◆ **WHAT TO PRODUCE**
Please retype all of the data below, word for word.

(Items from a data source)
━━━━━━━━
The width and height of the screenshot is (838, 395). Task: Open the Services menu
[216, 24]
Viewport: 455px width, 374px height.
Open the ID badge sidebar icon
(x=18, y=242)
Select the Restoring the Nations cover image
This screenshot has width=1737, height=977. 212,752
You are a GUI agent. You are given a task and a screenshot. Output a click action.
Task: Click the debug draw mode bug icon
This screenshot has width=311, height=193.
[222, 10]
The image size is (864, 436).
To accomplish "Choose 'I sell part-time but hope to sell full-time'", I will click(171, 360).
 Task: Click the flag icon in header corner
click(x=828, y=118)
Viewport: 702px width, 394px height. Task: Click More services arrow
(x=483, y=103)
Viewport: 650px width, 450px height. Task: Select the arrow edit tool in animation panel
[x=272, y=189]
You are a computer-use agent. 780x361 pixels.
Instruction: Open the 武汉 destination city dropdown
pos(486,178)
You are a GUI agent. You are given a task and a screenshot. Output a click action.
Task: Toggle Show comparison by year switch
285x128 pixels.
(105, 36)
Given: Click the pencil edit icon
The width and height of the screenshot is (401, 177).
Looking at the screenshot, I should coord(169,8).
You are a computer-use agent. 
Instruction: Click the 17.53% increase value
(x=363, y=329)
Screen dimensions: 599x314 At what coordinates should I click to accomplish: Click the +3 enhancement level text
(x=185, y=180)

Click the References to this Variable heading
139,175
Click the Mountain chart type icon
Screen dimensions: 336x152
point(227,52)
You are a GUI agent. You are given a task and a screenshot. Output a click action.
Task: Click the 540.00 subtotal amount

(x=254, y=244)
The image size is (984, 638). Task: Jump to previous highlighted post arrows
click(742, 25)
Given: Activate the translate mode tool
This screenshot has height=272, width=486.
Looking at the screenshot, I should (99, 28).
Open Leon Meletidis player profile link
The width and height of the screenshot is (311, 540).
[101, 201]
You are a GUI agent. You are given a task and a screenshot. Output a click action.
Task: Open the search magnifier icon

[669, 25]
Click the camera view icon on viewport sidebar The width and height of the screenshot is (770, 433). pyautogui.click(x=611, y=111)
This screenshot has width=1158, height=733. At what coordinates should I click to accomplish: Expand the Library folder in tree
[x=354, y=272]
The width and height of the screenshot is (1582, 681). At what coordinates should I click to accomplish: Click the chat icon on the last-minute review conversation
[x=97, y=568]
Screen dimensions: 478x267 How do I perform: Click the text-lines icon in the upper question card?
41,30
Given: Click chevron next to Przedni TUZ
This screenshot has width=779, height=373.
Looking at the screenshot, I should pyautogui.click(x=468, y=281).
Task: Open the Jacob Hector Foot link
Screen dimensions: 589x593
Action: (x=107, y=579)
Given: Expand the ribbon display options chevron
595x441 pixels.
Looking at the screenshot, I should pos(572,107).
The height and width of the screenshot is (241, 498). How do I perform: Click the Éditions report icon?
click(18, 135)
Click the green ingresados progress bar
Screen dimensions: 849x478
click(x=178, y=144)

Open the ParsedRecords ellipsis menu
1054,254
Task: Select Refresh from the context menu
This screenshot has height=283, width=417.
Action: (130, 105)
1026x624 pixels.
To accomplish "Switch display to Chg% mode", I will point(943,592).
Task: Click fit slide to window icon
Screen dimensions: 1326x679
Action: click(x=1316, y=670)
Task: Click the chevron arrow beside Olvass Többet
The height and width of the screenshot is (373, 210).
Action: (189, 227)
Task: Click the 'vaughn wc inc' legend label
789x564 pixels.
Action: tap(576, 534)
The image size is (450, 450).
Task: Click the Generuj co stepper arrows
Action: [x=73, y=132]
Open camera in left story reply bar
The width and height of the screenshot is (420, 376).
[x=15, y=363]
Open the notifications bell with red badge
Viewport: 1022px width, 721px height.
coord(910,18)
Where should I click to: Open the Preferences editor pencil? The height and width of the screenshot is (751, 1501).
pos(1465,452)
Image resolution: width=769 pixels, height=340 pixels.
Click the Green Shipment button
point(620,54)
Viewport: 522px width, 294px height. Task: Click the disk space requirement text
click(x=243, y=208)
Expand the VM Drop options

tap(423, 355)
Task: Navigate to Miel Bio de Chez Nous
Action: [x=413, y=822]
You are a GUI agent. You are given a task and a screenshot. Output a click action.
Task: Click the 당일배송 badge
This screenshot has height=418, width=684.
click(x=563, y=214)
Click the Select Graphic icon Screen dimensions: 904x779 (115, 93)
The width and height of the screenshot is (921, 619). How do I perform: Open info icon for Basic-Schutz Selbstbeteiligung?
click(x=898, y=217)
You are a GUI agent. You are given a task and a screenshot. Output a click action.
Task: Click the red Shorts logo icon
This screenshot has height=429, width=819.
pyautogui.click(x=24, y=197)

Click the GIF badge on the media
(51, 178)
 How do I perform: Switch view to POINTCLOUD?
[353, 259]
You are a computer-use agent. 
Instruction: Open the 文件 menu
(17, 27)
━━━━━━━━
◆ **ANSWER TO THE EXERCISE**
The width and height of the screenshot is (838, 395). Task: Open the Services menu
[216, 24]
Viewport: 455px width, 374px height.
Open the ID badge sidebar icon
(x=18, y=242)
Select the Restoring the Nations cover image
This screenshot has width=1737, height=977. 212,752
You are a GUI agent. You are given a task and a screenshot. Output a click action.
Task: Click the debug draw mode bug icon
This screenshot has width=311, height=193.
[222, 10]
The image size is (864, 436).
To accomplish "Choose 'I sell part-time but hope to sell full-time'", I will click(171, 360).
 Task: Click the flag icon in header corner
click(x=828, y=118)
Viewport: 702px width, 394px height. Task: Click More services arrow
(x=483, y=103)
Viewport: 650px width, 450px height. Task: Select the arrow edit tool in animation panel
[x=272, y=189]
You are a computer-use agent. 780x361 pixels.
Instruction: Open the 武汉 destination city dropdown
pos(486,178)
You are a GUI agent. You are given a task and a screenshot. Output a click action.
Task: Toggle Show comparison by year switch
285x128 pixels.
(105, 36)
Given: Click the pencil edit icon
The width and height of the screenshot is (401, 177).
Looking at the screenshot, I should coord(169,8).
You are a computer-use agent. 
Instruction: Click the 17.53% increase value
(x=363, y=329)
Screen dimensions: 599x314 At what coordinates should I click to accomplish: Click the +3 enhancement level text
(x=185, y=180)

Click the References to this Variable heading
139,175
Click the Mountain chart type icon
Screen dimensions: 336x152
point(227,52)
You are a GUI agent. You are given a task and a screenshot. Output a click action.
Task: Click the 540.00 subtotal amount

(x=254, y=244)
The image size is (984, 638). Task: Jump to previous highlighted post arrows
click(742, 25)
Given: Activate the translate mode tool
This screenshot has height=272, width=486.
Looking at the screenshot, I should (99, 28).
Open Leon Meletidis player profile link
The width and height of the screenshot is (311, 540).
[101, 201]
You are a GUI agent. You are given a task and a screenshot. Output a click action.
Task: Open the search magnifier icon

[669, 25]
Click the camera view icon on viewport sidebar The width and height of the screenshot is (770, 433). pyautogui.click(x=611, y=111)
This screenshot has width=1158, height=733. At what coordinates should I click to accomplish: Expand the Library folder in tree
[x=354, y=272]
The width and height of the screenshot is (1582, 681). At what coordinates should I click to accomplish: Click the chat icon on the last-minute review conversation
[x=97, y=568]
Screen dimensions: 478x267 How do I perform: Click the text-lines icon in the upper question card?
41,30
Given: Click chevron next to Przedni TUZ
This screenshot has width=779, height=373.
Looking at the screenshot, I should pyautogui.click(x=468, y=281).
Task: Open the Jacob Hector Foot link
Screen dimensions: 589x593
Action: (x=107, y=579)
Given: Expand the ribbon display options chevron
595x441 pixels.
Looking at the screenshot, I should pos(572,107).
The height and width of the screenshot is (241, 498). How do I perform: Click the Éditions report icon?
click(18, 135)
Click the green ingresados progress bar
Screen dimensions: 849x478
click(x=178, y=144)

Open the ParsedRecords ellipsis menu
1054,254
Task: Select Refresh from the context menu
This screenshot has height=283, width=417.
Action: (130, 105)
1026x624 pixels.
To accomplish "Switch display to Chg% mode", I will point(943,592).
Task: Click fit slide to window icon
Screen dimensions: 1326x679
Action: click(x=1316, y=670)
Task: Click the chevron arrow beside Olvass Többet
The height and width of the screenshot is (373, 210).
Action: (189, 227)
Task: Click the 'vaughn wc inc' legend label
789x564 pixels.
Action: tap(576, 534)
The image size is (450, 450).
Task: Click the Generuj co stepper arrows
Action: [x=73, y=132]
Open camera in left story reply bar
The width and height of the screenshot is (420, 376).
[x=15, y=363]
Open the notifications bell with red badge
Viewport: 1022px width, 721px height.
coord(910,18)
Where should I click to: Open the Preferences editor pencil? The height and width of the screenshot is (751, 1501).
pos(1465,452)
Image resolution: width=769 pixels, height=340 pixels.
Click the Green Shipment button
point(620,54)
Viewport: 522px width, 294px height. Task: Click the disk space requirement text
click(x=243, y=208)
Expand the VM Drop options

tap(423, 355)
Task: Navigate to Miel Bio de Chez Nous
Action: [x=413, y=822]
You are a GUI agent. You are given a task and a screenshot. Output a click action.
Task: Click the 당일배송 badge
This screenshot has height=418, width=684.
click(x=563, y=214)
Click the Select Graphic icon Screen dimensions: 904x779 (115, 93)
The width and height of the screenshot is (921, 619). How do I perform: Open info icon for Basic-Schutz Selbstbeteiligung?
click(x=898, y=217)
You are a GUI agent. You are given a task and a screenshot. Output a click action.
Task: Click the red Shorts logo icon
This screenshot has height=429, width=819.
pyautogui.click(x=24, y=197)

Click the GIF badge on the media
(51, 178)
 How do I perform: Switch view to POINTCLOUD?
[353, 259]
You are a computer-use agent. 
Instruction: Open the 文件 menu
(17, 27)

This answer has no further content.